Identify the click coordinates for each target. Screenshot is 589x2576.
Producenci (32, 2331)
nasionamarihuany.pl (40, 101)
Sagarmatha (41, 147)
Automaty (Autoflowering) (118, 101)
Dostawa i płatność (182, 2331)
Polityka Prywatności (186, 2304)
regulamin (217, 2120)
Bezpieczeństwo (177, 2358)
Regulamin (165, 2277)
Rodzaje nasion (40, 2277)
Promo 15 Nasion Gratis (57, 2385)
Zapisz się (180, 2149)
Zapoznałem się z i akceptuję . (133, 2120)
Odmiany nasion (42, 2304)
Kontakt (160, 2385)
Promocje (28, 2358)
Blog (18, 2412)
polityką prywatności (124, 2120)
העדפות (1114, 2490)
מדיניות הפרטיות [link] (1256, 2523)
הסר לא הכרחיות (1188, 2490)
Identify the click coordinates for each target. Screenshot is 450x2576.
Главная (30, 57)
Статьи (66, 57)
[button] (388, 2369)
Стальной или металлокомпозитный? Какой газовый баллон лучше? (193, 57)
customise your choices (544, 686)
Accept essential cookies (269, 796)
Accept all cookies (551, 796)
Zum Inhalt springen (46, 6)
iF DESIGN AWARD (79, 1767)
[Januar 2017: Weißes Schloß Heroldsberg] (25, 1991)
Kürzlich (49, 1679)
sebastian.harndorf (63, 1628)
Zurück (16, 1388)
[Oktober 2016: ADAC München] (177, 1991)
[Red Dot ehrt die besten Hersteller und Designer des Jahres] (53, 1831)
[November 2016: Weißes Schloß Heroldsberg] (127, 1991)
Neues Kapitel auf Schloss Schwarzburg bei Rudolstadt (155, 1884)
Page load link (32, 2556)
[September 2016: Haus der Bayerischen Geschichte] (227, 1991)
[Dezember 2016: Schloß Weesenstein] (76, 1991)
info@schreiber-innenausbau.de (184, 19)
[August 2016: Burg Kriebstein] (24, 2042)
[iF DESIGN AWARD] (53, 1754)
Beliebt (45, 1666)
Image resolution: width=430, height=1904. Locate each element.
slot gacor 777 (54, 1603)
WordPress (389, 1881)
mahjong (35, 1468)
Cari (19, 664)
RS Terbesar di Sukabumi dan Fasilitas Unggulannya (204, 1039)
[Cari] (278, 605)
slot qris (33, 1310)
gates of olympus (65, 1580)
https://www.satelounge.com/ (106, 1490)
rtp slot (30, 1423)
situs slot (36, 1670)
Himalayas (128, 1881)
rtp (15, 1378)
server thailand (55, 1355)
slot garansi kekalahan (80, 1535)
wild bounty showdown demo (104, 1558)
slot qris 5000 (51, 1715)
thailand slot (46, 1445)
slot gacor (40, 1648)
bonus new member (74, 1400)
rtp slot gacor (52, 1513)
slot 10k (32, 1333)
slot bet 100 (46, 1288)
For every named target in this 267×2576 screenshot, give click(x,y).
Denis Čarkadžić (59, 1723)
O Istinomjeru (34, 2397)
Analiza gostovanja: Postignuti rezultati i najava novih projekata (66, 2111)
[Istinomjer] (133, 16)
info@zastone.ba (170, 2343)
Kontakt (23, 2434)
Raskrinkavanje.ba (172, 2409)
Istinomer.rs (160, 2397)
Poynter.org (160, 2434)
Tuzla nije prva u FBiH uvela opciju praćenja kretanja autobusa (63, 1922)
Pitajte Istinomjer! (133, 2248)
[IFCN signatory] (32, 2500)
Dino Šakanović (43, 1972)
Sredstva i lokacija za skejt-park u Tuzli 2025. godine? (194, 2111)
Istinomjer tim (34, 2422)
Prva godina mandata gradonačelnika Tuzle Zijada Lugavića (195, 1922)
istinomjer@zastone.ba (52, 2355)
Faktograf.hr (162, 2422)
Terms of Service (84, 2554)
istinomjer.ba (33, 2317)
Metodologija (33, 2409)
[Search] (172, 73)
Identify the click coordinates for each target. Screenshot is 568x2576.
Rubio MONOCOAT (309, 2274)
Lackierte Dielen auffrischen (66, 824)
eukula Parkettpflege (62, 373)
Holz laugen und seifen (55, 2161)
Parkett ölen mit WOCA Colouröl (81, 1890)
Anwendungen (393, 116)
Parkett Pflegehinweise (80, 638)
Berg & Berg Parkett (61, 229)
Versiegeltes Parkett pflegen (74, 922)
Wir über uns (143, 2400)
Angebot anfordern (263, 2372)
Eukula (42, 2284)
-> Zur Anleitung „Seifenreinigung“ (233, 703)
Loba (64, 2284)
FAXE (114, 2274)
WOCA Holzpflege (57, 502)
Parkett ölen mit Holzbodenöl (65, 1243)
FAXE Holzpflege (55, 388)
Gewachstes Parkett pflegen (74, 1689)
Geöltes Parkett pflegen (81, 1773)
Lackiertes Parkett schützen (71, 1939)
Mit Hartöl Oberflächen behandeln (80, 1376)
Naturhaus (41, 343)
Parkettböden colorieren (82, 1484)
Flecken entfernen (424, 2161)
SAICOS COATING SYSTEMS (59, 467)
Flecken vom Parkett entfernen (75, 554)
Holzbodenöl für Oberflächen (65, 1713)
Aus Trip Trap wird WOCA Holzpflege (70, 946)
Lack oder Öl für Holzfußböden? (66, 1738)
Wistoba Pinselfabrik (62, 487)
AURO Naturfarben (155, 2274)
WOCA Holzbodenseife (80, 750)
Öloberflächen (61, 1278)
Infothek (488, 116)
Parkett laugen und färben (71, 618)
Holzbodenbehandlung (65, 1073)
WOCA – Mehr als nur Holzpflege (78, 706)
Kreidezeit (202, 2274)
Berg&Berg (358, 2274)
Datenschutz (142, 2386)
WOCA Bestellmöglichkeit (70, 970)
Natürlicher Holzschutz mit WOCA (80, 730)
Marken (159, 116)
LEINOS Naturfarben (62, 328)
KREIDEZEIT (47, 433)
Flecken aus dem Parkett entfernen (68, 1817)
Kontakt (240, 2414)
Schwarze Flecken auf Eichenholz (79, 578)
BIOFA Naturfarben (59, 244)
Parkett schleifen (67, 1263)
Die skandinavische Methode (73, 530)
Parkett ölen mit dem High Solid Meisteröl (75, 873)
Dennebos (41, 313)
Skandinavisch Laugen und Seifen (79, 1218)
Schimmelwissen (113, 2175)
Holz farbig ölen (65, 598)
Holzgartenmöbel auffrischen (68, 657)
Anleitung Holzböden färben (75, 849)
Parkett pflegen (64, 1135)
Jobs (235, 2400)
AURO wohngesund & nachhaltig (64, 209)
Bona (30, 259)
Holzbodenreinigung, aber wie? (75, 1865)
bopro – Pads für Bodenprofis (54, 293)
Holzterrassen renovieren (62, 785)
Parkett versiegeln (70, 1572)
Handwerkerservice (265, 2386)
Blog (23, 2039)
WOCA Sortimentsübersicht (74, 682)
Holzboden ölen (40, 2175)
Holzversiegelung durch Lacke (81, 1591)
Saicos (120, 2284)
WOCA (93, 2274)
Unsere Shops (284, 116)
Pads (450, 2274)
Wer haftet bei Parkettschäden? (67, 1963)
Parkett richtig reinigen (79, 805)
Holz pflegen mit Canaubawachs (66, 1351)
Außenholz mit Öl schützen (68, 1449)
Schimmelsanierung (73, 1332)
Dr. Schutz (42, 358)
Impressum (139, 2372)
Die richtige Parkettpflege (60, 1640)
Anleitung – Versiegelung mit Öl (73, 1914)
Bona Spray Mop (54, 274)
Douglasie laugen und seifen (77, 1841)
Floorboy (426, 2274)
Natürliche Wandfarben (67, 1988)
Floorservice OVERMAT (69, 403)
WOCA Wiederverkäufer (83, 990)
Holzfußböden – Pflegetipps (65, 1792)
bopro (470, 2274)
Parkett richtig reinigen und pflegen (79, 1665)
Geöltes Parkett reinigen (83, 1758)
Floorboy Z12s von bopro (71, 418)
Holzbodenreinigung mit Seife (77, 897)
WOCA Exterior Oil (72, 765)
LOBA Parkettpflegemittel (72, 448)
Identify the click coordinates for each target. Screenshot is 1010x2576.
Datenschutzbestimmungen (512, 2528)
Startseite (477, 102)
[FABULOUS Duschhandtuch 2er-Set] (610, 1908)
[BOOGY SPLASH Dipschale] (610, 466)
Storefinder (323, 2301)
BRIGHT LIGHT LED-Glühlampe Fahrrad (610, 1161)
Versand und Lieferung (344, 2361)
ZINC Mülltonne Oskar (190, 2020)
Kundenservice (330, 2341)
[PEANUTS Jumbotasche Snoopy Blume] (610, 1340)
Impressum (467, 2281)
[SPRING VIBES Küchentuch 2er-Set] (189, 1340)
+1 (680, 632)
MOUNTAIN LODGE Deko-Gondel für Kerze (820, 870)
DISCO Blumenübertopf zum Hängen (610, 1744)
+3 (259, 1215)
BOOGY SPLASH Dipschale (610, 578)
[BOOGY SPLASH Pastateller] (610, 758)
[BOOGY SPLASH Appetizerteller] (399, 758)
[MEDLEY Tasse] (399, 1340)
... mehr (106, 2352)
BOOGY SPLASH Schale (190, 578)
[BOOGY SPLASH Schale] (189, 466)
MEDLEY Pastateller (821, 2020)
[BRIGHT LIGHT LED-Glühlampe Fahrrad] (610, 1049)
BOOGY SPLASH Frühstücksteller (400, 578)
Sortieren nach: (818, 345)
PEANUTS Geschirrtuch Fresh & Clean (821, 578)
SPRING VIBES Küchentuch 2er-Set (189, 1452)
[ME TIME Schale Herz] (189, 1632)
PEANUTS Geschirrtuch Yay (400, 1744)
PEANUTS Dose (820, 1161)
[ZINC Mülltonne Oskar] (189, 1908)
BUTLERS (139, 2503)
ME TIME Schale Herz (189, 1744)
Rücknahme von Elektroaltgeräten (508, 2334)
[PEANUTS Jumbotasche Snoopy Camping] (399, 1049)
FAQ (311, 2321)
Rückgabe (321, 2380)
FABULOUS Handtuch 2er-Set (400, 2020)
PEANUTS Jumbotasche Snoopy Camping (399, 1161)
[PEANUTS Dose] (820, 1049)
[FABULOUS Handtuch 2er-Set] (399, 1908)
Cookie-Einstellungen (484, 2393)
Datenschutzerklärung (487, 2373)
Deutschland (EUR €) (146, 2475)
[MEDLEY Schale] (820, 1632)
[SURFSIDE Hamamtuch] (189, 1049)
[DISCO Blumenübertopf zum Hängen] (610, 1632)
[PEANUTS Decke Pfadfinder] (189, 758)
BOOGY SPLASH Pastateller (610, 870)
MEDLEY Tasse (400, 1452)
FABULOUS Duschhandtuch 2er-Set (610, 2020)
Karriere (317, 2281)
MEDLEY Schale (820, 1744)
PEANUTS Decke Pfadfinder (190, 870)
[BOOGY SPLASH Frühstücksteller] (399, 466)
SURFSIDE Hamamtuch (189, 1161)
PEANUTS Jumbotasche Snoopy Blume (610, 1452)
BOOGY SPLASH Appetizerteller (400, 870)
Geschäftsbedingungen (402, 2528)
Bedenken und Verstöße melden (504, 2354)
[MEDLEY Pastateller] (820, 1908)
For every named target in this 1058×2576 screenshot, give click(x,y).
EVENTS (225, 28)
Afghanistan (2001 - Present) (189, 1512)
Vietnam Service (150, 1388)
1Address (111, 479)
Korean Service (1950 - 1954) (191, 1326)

————————

## EXERCISE
Within the material above, copy exactly the lines from the line that holds "KREIDEZEIT (47, 433)" up to and including the line that holds "Holzboden ölen (40, 2175)".

## EXERCISE ANSWER
KREIDEZEIT (47, 433)
Flecken aus dem Parkett entfernen (68, 1817)
Kontakt (240, 2414)
Schwarze Flecken auf Eichenholz (79, 578)
BIOFA Naturfarben (59, 244)
Parkett schleifen (67, 1263)
Die skandinavische Methode (73, 530)
Parkett ölen mit dem High Solid Meisteröl (75, 873)
Dennebos (41, 313)
Skandinavisch Laugen und Seifen (79, 1218)
Schimmelwissen (113, 2175)
Holz farbig ölen (65, 598)
Holzgartenmöbel auffrischen (68, 657)
Anleitung Holzböden färben (75, 849)
Parkett pflegen (64, 1135)
Jobs (235, 2400)
AURO wohngesund & nachhaltig (64, 209)
Bona (30, 259)
Holzbodenreinigung, aber wie? (75, 1865)
bopro – Pads für Bodenprofis (54, 293)
Holzterrassen renovieren (62, 785)
Parkett versiegeln (70, 1572)
Handwerkerservice (265, 2386)
Blog (23, 2039)
WOCA Sortimentsübersicht (74, 682)
Holzboden ölen (40, 2175)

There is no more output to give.